El Gasoducto del Sur, con más de 1.000 kilómetros de tuberías, costó 7.000 millones de dólares al Gobierno peruano. La paralización ha dejado a 15.000 personas sin empleo

Perú canceló la semana pasada el contrato para construir el Gasoducto del Sur, cuya inversión de 7.000 millones de dólares ha sido la mayor en infraestructura en la historia del país, e impuso una multa millonaria por incumplimiento al consorcio a cargo, encabezado por la constructora brasileña Odebrecht. La firma, centro de un escándalo de corrupción continental, no contó con la financiación necesaria para terminar la obra, que ha quedado paralizada.

El Gasoducto del Sur, el mayor de Perú, consiste en más de 1.000 kilómetros de tuberías que deben partir del yacimiento de Camisea, en la selva del Cusco, y cruzar la compleja geografía de los Andes para desembocar en la costa pacífica. Se prevé que la obra reforzará el sistema de transporte de gas natural y permitirá la producción de energía eléctrica, beneficiando a seis regiones del sur del país.

Tras la cancelación del contrato, el debate se centra en el futuro del proyecto. Una nueva licitación tomaría entre 12 y 15 meses, y varios especialistas han recomendado el rediseño de la obra. Según el gremio de Construcción Civil, esta paralización, sumada a otras obras de Odebrecht como la irrigación de Chavimochic, Majes y Alto Piura, ha dejado sin empleo a 15.000 personas.

La concesión de la obra, en junio de 2014, fue muy cuestionada. En esa ocasión compitió un único postor —un consorcio conformado por Odebrecht y la española Enagás—. Su único rival fue descalificado entre denuncias de irregularidades y falta de transparencia contra la agencia gubernamental de privatizaciones.

El gasoducto además ya había sido licitado en una anterior ocasión, al mismo postor y en mejores condiciones para el Estado. En 2010, la empresa Kuntur Transportadora de Gas (KTG) —cuyo único accionista era Odebrecht— se hizo con el proyecto con una inversión de solo 1.330 millones de dólares y asumiendo el riesgo total de la obra. Este contrato fue anulado por el Gobierno del presidente Ollanta Humala, que convocó el nuevo concurso.

Segundo contrato

Además de ser unos 6.000 millones de dólares más costoso, las nuevas condiciones del acuerdo implicaron que el Estado asumiera el riesgo. Para ello, durante los 34 años de la concesión, se dispuso un cobro extra en el recibo de electricidad de todos los consumidores. Las críticas no se hicieron esperar. El expresidente Alan García escribió entonces en Twitter: “Anularon un contrato. Tres años después lo firman con el mismo operador en peores condiciones. Ahora pagan todos los peruanos”.

Pero la compleja situación legal que enfrenta Odebrecht, desde que el año pasado se pusieran al descubierto sus corruptelas a nivel continental, en las que según confesó a la justicia estadounidense, pagaba sobornos para adjudicarse obras públicas, terminó truncando la operación. Su participación en el Gasoducto del Sur generó la reacción unánime de la banca internacional, que se negó a prestar los 4.100 millones de dólares que vale la obra (la constructora peruana Graña y Montero se sumó al consorcio en septiembre de 2015, con una participación del 20%).
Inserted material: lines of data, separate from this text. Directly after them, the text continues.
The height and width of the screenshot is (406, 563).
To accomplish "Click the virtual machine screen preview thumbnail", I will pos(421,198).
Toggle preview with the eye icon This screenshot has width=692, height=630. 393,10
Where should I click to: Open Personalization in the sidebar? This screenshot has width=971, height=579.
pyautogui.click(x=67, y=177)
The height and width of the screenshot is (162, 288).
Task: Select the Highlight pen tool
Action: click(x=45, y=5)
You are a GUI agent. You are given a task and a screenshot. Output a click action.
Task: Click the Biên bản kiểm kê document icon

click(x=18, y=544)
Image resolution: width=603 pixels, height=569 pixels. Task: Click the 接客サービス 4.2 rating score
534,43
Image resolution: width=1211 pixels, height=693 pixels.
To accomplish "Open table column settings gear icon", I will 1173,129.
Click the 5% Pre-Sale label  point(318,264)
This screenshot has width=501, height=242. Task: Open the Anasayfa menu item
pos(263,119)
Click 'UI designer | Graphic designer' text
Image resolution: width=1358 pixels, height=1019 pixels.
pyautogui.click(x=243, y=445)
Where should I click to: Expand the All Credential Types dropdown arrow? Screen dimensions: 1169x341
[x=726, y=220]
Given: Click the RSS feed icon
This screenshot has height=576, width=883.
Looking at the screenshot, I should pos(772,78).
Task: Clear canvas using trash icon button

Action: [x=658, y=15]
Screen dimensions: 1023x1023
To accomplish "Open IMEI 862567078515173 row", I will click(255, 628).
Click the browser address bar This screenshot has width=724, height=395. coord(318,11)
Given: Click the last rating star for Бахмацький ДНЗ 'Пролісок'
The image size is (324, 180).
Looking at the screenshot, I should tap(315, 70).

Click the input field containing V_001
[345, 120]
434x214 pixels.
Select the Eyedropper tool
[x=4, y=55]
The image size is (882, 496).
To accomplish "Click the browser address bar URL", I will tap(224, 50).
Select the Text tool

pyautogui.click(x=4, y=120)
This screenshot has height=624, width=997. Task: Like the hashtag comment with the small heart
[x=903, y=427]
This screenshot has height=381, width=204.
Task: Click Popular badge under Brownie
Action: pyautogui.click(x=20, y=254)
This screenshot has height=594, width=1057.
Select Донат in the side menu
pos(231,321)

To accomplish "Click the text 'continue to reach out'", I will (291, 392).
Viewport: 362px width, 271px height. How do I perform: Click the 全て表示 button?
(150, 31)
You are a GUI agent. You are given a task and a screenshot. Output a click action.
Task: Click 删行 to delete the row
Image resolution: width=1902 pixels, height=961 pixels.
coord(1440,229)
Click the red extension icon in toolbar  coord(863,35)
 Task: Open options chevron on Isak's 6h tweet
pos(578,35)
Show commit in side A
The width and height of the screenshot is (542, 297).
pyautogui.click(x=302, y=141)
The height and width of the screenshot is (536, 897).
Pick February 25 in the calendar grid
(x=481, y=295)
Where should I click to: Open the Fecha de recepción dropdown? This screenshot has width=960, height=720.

Según estipulaba el contrato, el consorcio tenía hasta el 23 de enero para conseguir dicha financiación.

Pasaron meses llenos de incertidumbre, donde se barajaron varias alternativas para no paralizar el proyecto, en el ya se habían invertido 1.500 millones de dólares. Los bancos pidieron que Odebrecht vendiera su participación (55% del proyecto). El fondo canadiense Brookfield y la empresa China National Petroleum Corp (CNPC) se mostraron interesados. La estadounidense Sempra Gas también anunció su interés, pero desistió por las limitaciones impuestas por la ley anticorrupción de su país.

El plazo se venció hace una semana, sin que Odebrecht consiguiera dinero para llevar el proyecto adelante ni vendiera sus acciones. Como consecuencia, el Gobierno de Pedro Pablo Kuczynski ejecutó la multa más cuantiosa de la historia del Perú. La constructora debió pagar una penalización de 262 millones de dólares, que desembolsó en dos cheques de gerencia.

El consorcio afirmó, pese al escándalo, haber hecho “todos los esfuerzos posibles” para dar continuidad al proyecto, cuya construcción tenía un avance del 10,7% en el montaje de las tuberías. En el país ya se encontraba el 62% de los ductos que integrarán la instalación.